Performing advanced Custom File Integrity Operator tasks

Reinitializing the database

If the File Integrity Operator detects a change that was planned, it might be required to reinitialize the database.

Procedure

  • Annotate the FileIntegrity custom resource (CR) with file-integrity.openshift.io/re-init:

    1. $ oc annotate fileintegrities/worker-fileintegrity file-integrity.openshift.io/re-init=

    The old database and log files are backed up and a new database is initialized. The old database and logs are retained on the nodes under /etc/kubernetes, as seen in the following output from a pod spawned using oc debug:

    Example output

    1. ls -lR /host/etc/kubernetes/aide.*
    2. -rw-------. 1 root root 1839782 Sep 17 15:08 /host/etc/kubernetes/aide.db.gz
    3. -rw-------. 1 root root 1839783 Sep 17 14:30 /host/etc/kubernetes/aide.db.gz.backup-20200917T15_07_38
    4. -rw-------. 1 root root 73728 Sep 17 15:07 /host/etc/kubernetes/aide.db.gz.backup-20200917T15_07_55
    5. -rw-r--r--. 1 root root 0 Sep 17 15:08 /host/etc/kubernetes/aide.log
    6. -rw-------. 1 root root 613 Sep 17 15:07 /host/etc/kubernetes/aide.log.backup-20200917T15_07_38
    7. -rw-r--r--. 1 root root 0 Sep 17 15:07 /host/etc/kubernetes/aide.log.backup-20200917T15_07_55

    To provide some permanence of record, the resulting config maps are not owned by the FileIntegrity object, so manual cleanup is necessary. As a result, any previous integrity failures would still be visible in the FileIntegrityNodeStatus object.

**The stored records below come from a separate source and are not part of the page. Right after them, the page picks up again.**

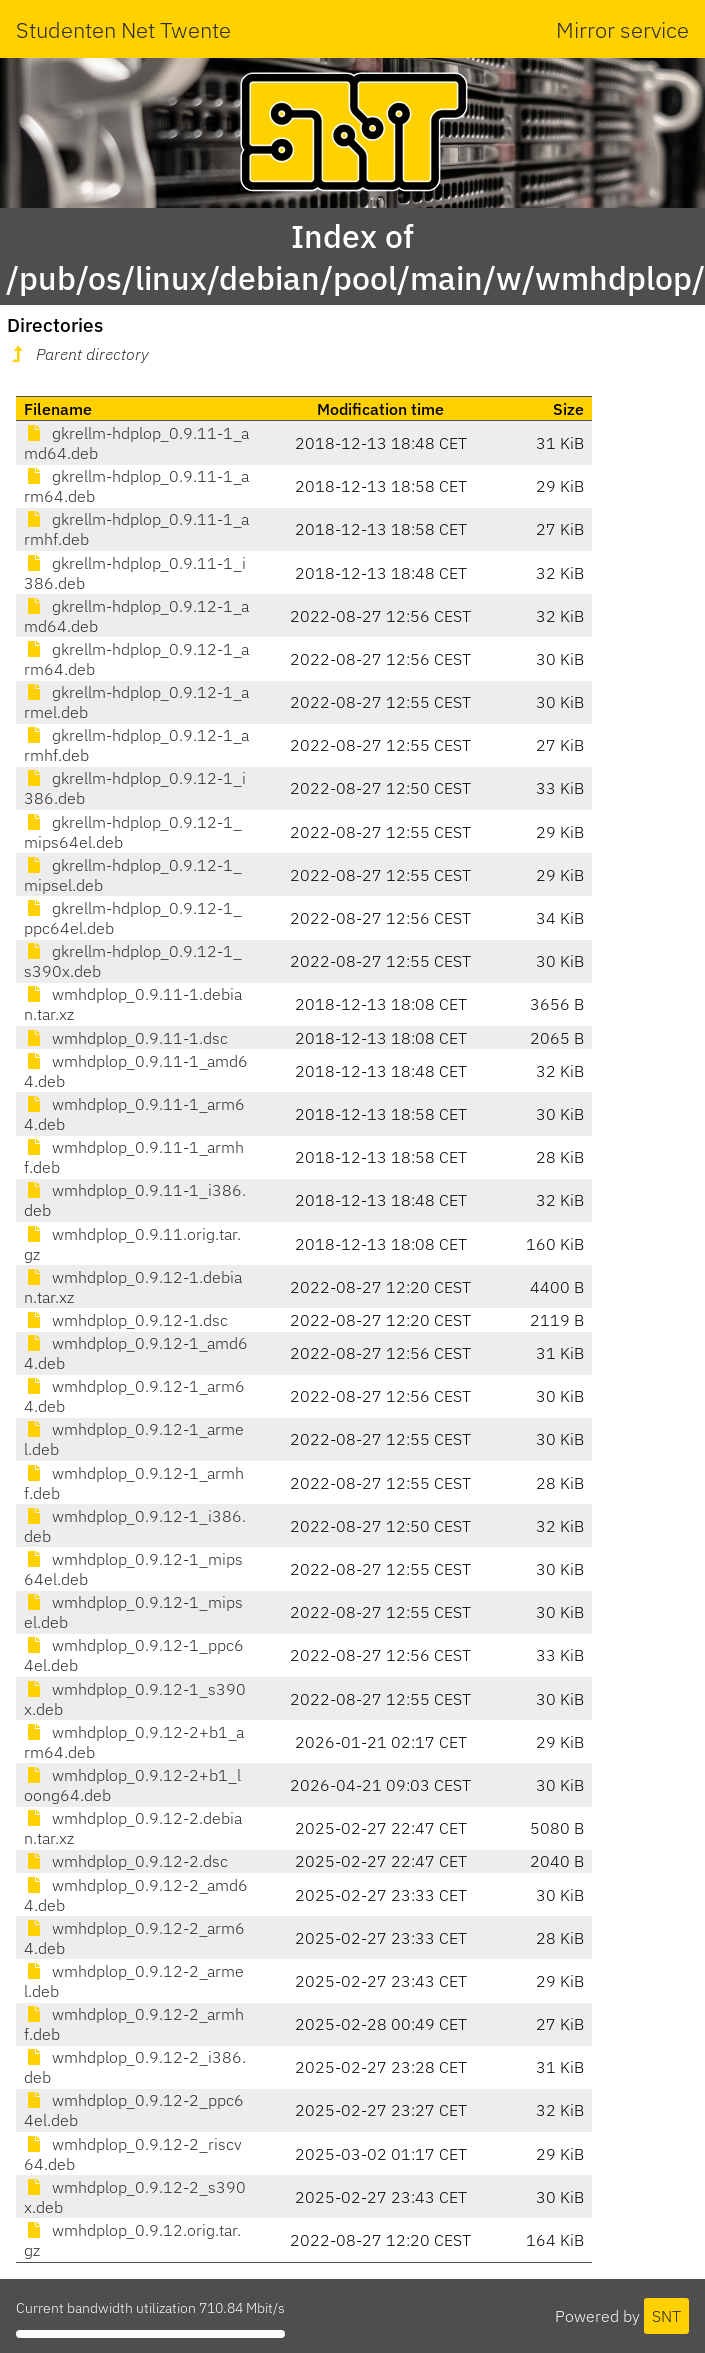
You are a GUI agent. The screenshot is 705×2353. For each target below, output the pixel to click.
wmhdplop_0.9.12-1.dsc (126, 1320)
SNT (666, 2316)
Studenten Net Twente (123, 29)
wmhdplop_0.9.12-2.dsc (126, 1861)
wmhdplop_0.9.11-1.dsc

Machine config integration

In OKD 4, the cluster node configuration is delivered through MachineConfig objects. You can assume that the changes to files that are caused by a MachineConfig object are expected and should not cause the file integrity scan to fail. To suppress changes to files caused by MachineConfig object updates, the File Integrity Operator watches the node objects; when a node is being updated, the AIDE scans are suspended for the duration of the update. When the update finishes, the database is reinitialized and the scans resume.

This pause and resume logic only applies to updates through the MachineConfig API, as they are reflected in the node object annotations.

Exploring the daemon sets

Each FileIntegrity object represents a scan on a number of nodes. The scan itself is performed by pods managed by a daemon set.

To find the daemon set that represents a FileIntegrity object, run:

  1. $ oc get ds/aide-ds-$file-integrity-object-name

To list the pods in that daemon set, run:

  1. $ oc get pods -lapp=$ds-name

To view logs of a single AIDE pod, call oc logs on one of the pods.

Example output

  1. debug: aide files locked by aideLoop
  2. running aide check
  3. aide check returned status 0
  4. debug: aide files unlocked by aideLoop
  5. debug: Getting FileIntegrity openshift-file-integrity/worker-fileintegrity
  6. Created OK configMap 'aide-ds-worker-fileintegrity-ip-10-0-128-73.eu-north-1.compute.internal'

The config maps created by the AIDE daemon are not retained and are deleted after the File Integrity Operator processes them. However, on failure and error, the contents of these config maps are copied to the config map that the FileIntegrityNodeStatus object points to.